If you’re a parent who overlooked this important education, here’s a streamlined action plan to share with your young adult:
1. Don’t Fall Behind on Student Loan Repayment. After leaving school, you have a six-month grace period before the first payment is due on federal loans. Don’t blow past that. Falling behind on student loan debt will haunt you for years.
2. Use Your Smartphone to Ace Your Finances. Alerts are how you avoid late fees and bank overdrafts. For every ongoing bill, set up an alert reminder at least five days before it is due. Set up alerts to tell you when your bank balance is low.
3. Start an Emergency Fund Today. Not tomorrow. Not next week. Today. This is to be a separate savings account. Money in your checking account is not emergency money. If you already have a checking account, you are just a few clicks away from having a savings account. When you set it up, sign up for an automatic monthly (or more often) transfer from your checking account to your emergency savings fund. How much? What feels right? Once you settle on that number, I challenge you to increase it by 10 percent. Because I know you can do this. And the faster your emergency fund grows, the faster you are going to feel powerful and in control of your finances.

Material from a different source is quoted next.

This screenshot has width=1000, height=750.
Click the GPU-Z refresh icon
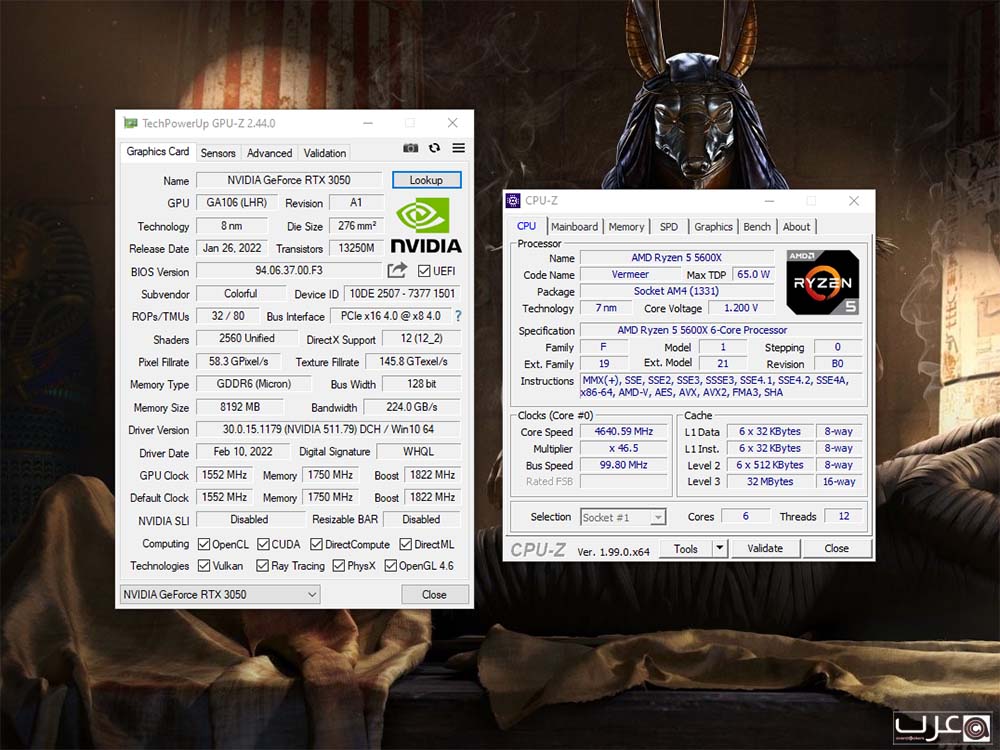coord(434,148)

4. Aim to Invest $5,500 in a Roth IRA. If you have yet to land a job with a workplace retirement plan—or there is a wait period until you are eligible, saving in a Roth IRA is the best investment decision you will ever make. The maximum amount you can invest this year is $5,500. (If you have a workplace plan, and it offers a match, I recommend you only contribute enough to get the max match, and then save in a Roth IRA on your own. One caveat: if your workplace plan offers a Roth 401(k), you can do all your retirement saving in that account; no need to use a Roth IRA.)
5. Spend Below Your Means, but Within Your Needs. Make that your money mantra and you are going to be in great shape. Living below your means allows you to pay your credit card bill in full each month. It gives you the flexibility to save beyond your emergency fund. It ultimately puts you on the path to financial freedom.